## Provided records

════

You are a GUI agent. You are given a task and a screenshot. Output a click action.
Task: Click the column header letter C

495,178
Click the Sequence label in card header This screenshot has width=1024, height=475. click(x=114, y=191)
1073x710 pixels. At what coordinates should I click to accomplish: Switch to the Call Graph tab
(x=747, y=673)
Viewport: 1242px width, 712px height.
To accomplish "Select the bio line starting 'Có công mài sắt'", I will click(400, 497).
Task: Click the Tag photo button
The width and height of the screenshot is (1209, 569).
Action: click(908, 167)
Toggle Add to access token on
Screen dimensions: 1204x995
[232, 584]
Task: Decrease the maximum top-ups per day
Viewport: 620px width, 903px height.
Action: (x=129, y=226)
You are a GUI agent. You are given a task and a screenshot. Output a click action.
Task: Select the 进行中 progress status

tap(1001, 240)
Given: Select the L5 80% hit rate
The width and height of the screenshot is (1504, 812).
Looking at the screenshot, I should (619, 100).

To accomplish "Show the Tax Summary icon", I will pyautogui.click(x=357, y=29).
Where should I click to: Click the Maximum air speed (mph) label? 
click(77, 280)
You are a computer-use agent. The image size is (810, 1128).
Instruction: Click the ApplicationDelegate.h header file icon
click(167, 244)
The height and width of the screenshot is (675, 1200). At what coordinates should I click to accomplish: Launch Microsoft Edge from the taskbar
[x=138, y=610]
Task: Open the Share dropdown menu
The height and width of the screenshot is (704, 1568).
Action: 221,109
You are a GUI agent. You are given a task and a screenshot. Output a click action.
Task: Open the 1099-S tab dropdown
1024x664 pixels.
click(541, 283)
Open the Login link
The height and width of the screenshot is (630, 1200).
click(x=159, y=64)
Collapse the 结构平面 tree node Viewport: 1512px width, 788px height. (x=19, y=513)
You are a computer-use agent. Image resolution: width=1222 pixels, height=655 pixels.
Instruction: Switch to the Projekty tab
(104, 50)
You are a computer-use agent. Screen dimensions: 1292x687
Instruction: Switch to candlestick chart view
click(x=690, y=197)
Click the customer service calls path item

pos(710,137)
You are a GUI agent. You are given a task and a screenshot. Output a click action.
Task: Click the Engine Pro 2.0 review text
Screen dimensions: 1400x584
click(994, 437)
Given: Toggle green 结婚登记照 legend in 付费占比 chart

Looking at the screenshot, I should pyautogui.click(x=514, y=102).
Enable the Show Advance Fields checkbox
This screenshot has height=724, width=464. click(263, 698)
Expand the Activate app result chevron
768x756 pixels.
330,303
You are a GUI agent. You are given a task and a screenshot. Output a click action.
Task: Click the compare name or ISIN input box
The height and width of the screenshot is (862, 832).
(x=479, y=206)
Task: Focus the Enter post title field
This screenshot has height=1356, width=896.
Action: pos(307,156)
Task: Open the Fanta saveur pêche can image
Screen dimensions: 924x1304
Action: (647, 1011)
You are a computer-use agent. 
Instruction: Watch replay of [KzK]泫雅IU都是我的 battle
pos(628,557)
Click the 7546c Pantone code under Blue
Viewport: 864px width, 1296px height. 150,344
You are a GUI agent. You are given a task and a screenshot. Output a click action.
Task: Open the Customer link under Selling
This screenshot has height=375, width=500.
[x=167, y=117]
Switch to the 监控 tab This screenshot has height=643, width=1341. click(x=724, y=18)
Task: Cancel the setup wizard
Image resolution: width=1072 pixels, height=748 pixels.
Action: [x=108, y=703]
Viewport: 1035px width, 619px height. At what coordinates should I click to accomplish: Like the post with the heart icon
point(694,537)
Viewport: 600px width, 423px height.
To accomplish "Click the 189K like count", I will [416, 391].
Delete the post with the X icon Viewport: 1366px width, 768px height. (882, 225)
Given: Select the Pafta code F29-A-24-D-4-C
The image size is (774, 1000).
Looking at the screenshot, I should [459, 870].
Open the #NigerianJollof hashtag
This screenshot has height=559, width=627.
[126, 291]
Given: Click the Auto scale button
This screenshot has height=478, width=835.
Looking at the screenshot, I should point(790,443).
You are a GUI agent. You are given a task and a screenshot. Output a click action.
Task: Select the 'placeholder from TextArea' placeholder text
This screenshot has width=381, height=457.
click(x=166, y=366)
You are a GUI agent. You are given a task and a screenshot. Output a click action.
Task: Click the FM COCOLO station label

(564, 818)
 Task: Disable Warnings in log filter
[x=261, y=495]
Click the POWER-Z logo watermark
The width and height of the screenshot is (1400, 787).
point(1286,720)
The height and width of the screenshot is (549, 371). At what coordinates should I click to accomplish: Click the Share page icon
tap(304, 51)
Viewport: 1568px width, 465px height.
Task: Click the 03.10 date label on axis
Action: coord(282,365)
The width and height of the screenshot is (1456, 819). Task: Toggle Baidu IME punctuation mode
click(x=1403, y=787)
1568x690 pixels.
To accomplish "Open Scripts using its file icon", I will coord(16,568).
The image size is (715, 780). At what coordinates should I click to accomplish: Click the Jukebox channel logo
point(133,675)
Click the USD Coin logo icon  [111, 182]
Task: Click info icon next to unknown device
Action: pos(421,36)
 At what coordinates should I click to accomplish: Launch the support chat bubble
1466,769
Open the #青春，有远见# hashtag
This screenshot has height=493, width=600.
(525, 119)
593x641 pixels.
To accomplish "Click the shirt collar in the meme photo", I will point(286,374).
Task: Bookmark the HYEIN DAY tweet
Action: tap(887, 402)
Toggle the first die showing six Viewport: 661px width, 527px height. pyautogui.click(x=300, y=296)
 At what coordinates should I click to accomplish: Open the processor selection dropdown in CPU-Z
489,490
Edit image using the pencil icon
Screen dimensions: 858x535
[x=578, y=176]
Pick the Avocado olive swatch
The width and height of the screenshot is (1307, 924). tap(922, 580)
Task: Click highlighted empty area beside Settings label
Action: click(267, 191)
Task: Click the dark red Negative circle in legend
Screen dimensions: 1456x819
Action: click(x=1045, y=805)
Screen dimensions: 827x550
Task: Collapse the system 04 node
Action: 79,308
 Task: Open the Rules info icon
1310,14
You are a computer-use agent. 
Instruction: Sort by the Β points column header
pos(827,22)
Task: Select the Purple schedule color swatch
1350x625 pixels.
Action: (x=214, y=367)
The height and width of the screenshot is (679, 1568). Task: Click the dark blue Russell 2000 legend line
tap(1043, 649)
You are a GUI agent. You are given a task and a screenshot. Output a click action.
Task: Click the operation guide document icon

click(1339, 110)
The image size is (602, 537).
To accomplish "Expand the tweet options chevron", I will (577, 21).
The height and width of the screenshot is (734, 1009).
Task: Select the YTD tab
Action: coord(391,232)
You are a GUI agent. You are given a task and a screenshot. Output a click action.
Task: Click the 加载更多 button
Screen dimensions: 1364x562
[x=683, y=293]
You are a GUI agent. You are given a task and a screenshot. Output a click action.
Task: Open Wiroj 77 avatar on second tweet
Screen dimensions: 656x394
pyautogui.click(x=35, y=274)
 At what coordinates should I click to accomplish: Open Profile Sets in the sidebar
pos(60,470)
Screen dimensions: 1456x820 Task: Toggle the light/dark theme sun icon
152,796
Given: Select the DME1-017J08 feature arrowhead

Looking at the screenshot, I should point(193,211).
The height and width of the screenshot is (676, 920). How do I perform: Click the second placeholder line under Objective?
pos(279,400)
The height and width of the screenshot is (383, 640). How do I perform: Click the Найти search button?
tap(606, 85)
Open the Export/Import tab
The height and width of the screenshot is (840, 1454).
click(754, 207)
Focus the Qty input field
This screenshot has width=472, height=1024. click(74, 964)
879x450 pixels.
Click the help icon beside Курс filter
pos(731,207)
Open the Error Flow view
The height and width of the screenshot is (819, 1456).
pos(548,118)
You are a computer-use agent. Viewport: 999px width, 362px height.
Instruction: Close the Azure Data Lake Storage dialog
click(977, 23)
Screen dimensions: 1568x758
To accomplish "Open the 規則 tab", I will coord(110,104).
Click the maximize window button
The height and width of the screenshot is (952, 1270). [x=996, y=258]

════

## Written instruction
Turn the lines from the one containing "Click the POWER-Z logo watermark" to the one containing "Action: click(267, 191)", both included, into a Markdown table with the columns No. and Line. Number each line in No., and leave out any blank lines.

## Response below
| No. | Line |
|---|---|
| 1 | Click the POWER-Z logo watermark |
| 2 | The width and height of the screenshot is (1400, 787). |
| 3 | point(1286,720) |
| 4 | The height and width of the screenshot is (549, 371). At what coordinates should I click to accomplish: Click the Share page icon |
| 5 | tap(304, 51) |
| 6 | Viewport: 1568px width, 465px height. |
| 7 | Task: Click the 03.10 date label on axis |
| 8 | Action: coord(282,365) |
| 9 | The width and height of the screenshot is (1456, 819). Task: Toggle Baidu IME punctuation mode |
| 10 | click(x=1403, y=787) |
| 11 | 1568x690 pixels. |
| 12 | To accomplish "Open Scripts using its file icon", I will coord(16,568). |
| 13 | The image size is (715, 780). At what coordinates should I click to accomplish: Click the Jukebox channel logo |
| 14 | point(133,675) |
| 15 | Click the USD Coin logo icon  [111, 182] |
| 16 | Task: Click info icon next to unknown device |
| 17 | Action: pos(421,36) |
| 18 |  At what coordinates should I click to accomplish: Launch the support chat bubble |
| 19 | 1466,769 |
| 20 | Open the #青春，有远见# hashtag |
| 21 | This screenshot has height=493, width=600. |
| 22 | (525, 119) |
| 23 | 593x641 pixels. |
| 24 | To accomplish "Click the shirt collar in the meme photo", I will point(286,374). |
| 25 | Task: Bookmark the HYEIN DAY tweet |
| 26 | Action: tap(887, 402) |
| 27 | Toggle the first die showing six Viewport: 661px width, 527px height. pyautogui.click(x=300, y=296) |
| 28 |  At what coordinates should I click to accomplish: Open the processor selection dropdown in CPU-Z |
| 29 | 489,490 |
| 30 | Edit image using the pencil icon |
| 31 | Screen dimensions: 858x535 |
| 32 | [x=578, y=176] |
| 33 | Pick the Avocado olive swatch |
| 34 | The width and height of the screenshot is (1307, 924). tap(922, 580) |
| 35 | Task: Click highlighted empty area beside Settings label |
| 36 | Action: click(267, 191) |